WHAT TO WORK ON
Once you have read the records below, restate them word for word.

STUDY MATERIAL
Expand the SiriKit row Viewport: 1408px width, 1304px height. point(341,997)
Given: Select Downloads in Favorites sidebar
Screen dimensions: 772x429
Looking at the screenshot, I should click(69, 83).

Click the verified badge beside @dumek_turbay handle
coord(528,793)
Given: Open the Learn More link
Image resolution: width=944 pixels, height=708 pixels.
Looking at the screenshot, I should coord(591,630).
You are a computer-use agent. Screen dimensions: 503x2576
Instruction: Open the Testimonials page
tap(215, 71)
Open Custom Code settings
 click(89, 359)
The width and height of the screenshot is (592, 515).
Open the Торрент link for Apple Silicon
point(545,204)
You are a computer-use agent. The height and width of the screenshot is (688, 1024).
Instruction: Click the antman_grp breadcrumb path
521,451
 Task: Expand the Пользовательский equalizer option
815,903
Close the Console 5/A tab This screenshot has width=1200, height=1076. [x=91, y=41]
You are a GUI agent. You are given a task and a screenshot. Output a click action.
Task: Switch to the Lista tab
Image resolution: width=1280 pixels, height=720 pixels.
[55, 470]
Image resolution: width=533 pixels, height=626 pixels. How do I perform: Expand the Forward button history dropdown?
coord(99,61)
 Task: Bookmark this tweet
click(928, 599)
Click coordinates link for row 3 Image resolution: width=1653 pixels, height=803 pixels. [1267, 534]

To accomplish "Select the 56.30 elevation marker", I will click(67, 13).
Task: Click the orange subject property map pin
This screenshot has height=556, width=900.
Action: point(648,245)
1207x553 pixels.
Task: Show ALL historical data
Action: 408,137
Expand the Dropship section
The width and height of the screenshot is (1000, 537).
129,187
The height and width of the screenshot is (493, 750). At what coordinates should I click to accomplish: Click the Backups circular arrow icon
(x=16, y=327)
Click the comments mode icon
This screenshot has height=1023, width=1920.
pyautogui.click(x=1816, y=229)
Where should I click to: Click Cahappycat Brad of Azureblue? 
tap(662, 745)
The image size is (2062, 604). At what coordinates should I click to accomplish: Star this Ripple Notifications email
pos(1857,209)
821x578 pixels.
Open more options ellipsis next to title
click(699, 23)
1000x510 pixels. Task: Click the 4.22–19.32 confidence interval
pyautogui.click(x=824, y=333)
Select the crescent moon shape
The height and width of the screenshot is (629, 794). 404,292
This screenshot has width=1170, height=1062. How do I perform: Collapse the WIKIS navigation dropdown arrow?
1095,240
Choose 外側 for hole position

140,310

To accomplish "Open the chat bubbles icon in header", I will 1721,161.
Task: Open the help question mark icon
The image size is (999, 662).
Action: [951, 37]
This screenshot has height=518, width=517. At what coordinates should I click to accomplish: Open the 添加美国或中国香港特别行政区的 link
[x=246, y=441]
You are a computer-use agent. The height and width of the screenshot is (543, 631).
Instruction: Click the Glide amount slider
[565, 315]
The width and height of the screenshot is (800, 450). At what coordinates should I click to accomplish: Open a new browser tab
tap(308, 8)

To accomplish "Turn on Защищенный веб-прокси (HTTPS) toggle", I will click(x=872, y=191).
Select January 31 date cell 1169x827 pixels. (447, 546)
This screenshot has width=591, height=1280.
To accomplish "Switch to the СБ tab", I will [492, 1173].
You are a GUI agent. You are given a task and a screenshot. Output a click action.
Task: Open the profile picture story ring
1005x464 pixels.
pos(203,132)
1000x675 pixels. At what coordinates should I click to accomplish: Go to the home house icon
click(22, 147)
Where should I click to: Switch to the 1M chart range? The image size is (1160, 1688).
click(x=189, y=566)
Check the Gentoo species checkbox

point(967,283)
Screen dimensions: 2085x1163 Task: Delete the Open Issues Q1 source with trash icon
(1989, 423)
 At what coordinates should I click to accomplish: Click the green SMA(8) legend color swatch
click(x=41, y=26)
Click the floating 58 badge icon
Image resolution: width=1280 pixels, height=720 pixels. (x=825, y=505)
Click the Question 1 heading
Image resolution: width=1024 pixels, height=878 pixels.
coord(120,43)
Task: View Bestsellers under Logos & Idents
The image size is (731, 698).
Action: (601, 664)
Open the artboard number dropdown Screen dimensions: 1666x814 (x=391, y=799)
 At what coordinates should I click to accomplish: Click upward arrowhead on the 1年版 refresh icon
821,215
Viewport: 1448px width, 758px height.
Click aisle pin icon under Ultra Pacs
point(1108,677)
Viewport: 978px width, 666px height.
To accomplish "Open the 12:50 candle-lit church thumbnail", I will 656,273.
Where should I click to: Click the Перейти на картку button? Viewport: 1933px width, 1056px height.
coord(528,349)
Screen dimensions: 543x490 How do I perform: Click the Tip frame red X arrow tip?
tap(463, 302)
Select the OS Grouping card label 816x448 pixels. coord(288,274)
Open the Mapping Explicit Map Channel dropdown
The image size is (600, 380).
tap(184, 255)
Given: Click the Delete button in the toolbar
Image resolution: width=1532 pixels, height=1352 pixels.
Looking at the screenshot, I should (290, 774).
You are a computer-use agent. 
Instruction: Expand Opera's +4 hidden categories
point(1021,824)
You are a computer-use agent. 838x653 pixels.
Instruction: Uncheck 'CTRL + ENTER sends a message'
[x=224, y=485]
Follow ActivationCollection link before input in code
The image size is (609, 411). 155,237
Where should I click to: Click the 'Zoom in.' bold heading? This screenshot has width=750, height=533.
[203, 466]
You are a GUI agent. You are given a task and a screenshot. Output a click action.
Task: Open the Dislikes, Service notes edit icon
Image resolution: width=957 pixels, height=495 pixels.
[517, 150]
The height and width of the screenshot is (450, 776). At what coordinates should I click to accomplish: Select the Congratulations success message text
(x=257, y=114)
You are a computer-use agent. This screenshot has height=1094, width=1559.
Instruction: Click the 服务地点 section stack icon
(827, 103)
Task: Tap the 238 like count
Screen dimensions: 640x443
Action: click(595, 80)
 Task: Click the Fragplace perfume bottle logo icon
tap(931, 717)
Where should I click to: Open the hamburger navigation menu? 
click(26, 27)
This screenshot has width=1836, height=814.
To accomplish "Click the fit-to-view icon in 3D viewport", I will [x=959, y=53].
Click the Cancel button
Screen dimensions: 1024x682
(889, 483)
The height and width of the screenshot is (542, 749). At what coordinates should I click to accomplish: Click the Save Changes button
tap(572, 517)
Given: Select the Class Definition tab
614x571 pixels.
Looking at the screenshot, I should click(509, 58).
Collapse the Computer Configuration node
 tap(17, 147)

ANSWER
Expand the SiriKit row Viewport: 1408px width, 1304px height. point(341,997)
Given: Select Downloads in Favorites sidebar
Screen dimensions: 772x429
Looking at the screenshot, I should click(69, 83).

Click the verified badge beside @dumek_turbay handle
coord(528,793)
Given: Open the Learn More link
Image resolution: width=944 pixels, height=708 pixels.
Looking at the screenshot, I should coord(591,630).
You are a computer-use agent. Screen dimensions: 503x2576
Instruction: Open the Testimonials page
tap(215, 71)
Open Custom Code settings
 click(89, 359)
The width and height of the screenshot is (592, 515).
Open the Торрент link for Apple Silicon
point(545,204)
You are a computer-use agent. The height and width of the screenshot is (688, 1024).
Instruction: Click the antman_grp breadcrumb path
521,451
 Task: Expand the Пользовательский equalizer option
815,903
Close the Console 5/A tab This screenshot has width=1200, height=1076. [x=91, y=41]
You are a GUI agent. You are given a task and a screenshot. Output a click action.
Task: Switch to the Lista tab
Image resolution: width=1280 pixels, height=720 pixels.
[55, 470]
Image resolution: width=533 pixels, height=626 pixels. How do I perform: Expand the Forward button history dropdown?
coord(99,61)
 Task: Bookmark this tweet
click(928, 599)
Click coordinates link for row 3 Image resolution: width=1653 pixels, height=803 pixels. [1267, 534]

To accomplish "Select the 56.30 elevation marker", I will click(67, 13).
Task: Click the orange subject property map pin
This screenshot has height=556, width=900.
Action: point(648,245)
1207x553 pixels.
Task: Show ALL historical data
Action: 408,137
Expand the Dropship section
The width and height of the screenshot is (1000, 537).
129,187
The height and width of the screenshot is (493, 750). At what coordinates should I click to accomplish: Click the Backups circular arrow icon
(x=16, y=327)
Click the comments mode icon
This screenshot has height=1023, width=1920.
pyautogui.click(x=1816, y=229)
Where should I click to: Click Cahappycat Brad of Azureblue? 
tap(662, 745)
The image size is (2062, 604). At what coordinates should I click to accomplish: Star this Ripple Notifications email
pos(1857,209)
821x578 pixels.
Open more options ellipsis next to title
click(699, 23)
1000x510 pixels. Task: Click the 4.22–19.32 confidence interval
pyautogui.click(x=824, y=333)
Select the crescent moon shape
The height and width of the screenshot is (629, 794). 404,292
This screenshot has width=1170, height=1062. How do I perform: Collapse the WIKIS navigation dropdown arrow?
1095,240
Choose 外側 for hole position

140,310

To accomplish "Open the chat bubbles icon in header", I will 1721,161.
Task: Open the help question mark icon
The image size is (999, 662).
Action: [951, 37]
This screenshot has height=518, width=517. At what coordinates should I click to accomplish: Open the 添加美国或中国香港特别行政区的 link
[x=246, y=441]
You are a computer-use agent. The height and width of the screenshot is (543, 631).
Instruction: Click the Glide amount slider
[565, 315]
The width and height of the screenshot is (800, 450). At what coordinates should I click to accomplish: Open a new browser tab
tap(308, 8)

To accomplish "Turn on Защищенный веб-прокси (HTTPS) toggle", I will click(x=872, y=191).
Select January 31 date cell 1169x827 pixels. (447, 546)
This screenshot has width=591, height=1280.
To accomplish "Switch to the СБ tab", I will [492, 1173].
You are a GUI agent. You are given a task and a screenshot. Output a click action.
Task: Open the profile picture story ring
1005x464 pixels.
pos(203,132)
1000x675 pixels. At what coordinates should I click to accomplish: Go to the home house icon
click(22, 147)
Where should I click to: Switch to the 1M chart range? The image size is (1160, 1688).
click(x=189, y=566)
Check the Gentoo species checkbox

point(967,283)
Screen dimensions: 2085x1163 Task: Delete the Open Issues Q1 source with trash icon
(1989, 423)
 At what coordinates should I click to accomplish: Click the green SMA(8) legend color swatch
click(x=41, y=26)
Click the floating 58 badge icon
Image resolution: width=1280 pixels, height=720 pixels. (x=825, y=505)
Click the Question 1 heading
Image resolution: width=1024 pixels, height=878 pixels.
coord(120,43)
Task: View Bestsellers under Logos & Idents
The image size is (731, 698).
Action: (601, 664)
Open the artboard number dropdown Screen dimensions: 1666x814 (x=391, y=799)
 At what coordinates should I click to accomplish: Click upward arrowhead on the 1年版 refresh icon
821,215
Viewport: 1448px width, 758px height.
Click aisle pin icon under Ultra Pacs
point(1108,677)
Viewport: 978px width, 666px height.
To accomplish "Open the 12:50 candle-lit church thumbnail", I will 656,273.
Where should I click to: Click the Перейти на картку button? Viewport: 1933px width, 1056px height.
coord(528,349)
Screen dimensions: 543x490 How do I perform: Click the Tip frame red X arrow tip?
tap(463, 302)
Select the OS Grouping card label 816x448 pixels. coord(288,274)
Open the Mapping Explicit Map Channel dropdown
The image size is (600, 380).
tap(184, 255)
Given: Click the Delete button in the toolbar
Image resolution: width=1532 pixels, height=1352 pixels.
Looking at the screenshot, I should (290, 774).
You are a computer-use agent. 
Instruction: Expand Opera's +4 hidden categories
point(1021,824)
You are a computer-use agent. 838x653 pixels.
Instruction: Uncheck 'CTRL + ENTER sends a message'
[x=224, y=485]
Follow ActivationCollection link before input in code
The image size is (609, 411). 155,237
Where should I click to: Click the 'Zoom in.' bold heading? This screenshot has width=750, height=533.
[203, 466]
You are a GUI agent. You are given a task and a screenshot. Output a click action.
Task: Open the Dislikes, Service notes edit icon
Image resolution: width=957 pixels, height=495 pixels.
[517, 150]
The height and width of the screenshot is (450, 776). At what coordinates should I click to accomplish: Select the Congratulations success message text
(x=257, y=114)
You are a computer-use agent. This screenshot has height=1094, width=1559.
Instruction: Click the 服务地点 section stack icon
(827, 103)
Task: Tap the 238 like count
Screen dimensions: 640x443
Action: click(595, 80)
 Task: Click the Fragplace perfume bottle logo icon
tap(931, 717)
Where should I click to: Open the hamburger navigation menu? 
click(26, 27)
This screenshot has width=1836, height=814.
To accomplish "Click the fit-to-view icon in 3D viewport", I will [x=959, y=53].
Click the Cancel button
Screen dimensions: 1024x682
(889, 483)
The height and width of the screenshot is (542, 749). At what coordinates should I click to accomplish: Click the Save Changes button
tap(572, 517)
Given: Select the Class Definition tab
614x571 pixels.
Looking at the screenshot, I should click(509, 58).
Collapse the Computer Configuration node
 tap(17, 147)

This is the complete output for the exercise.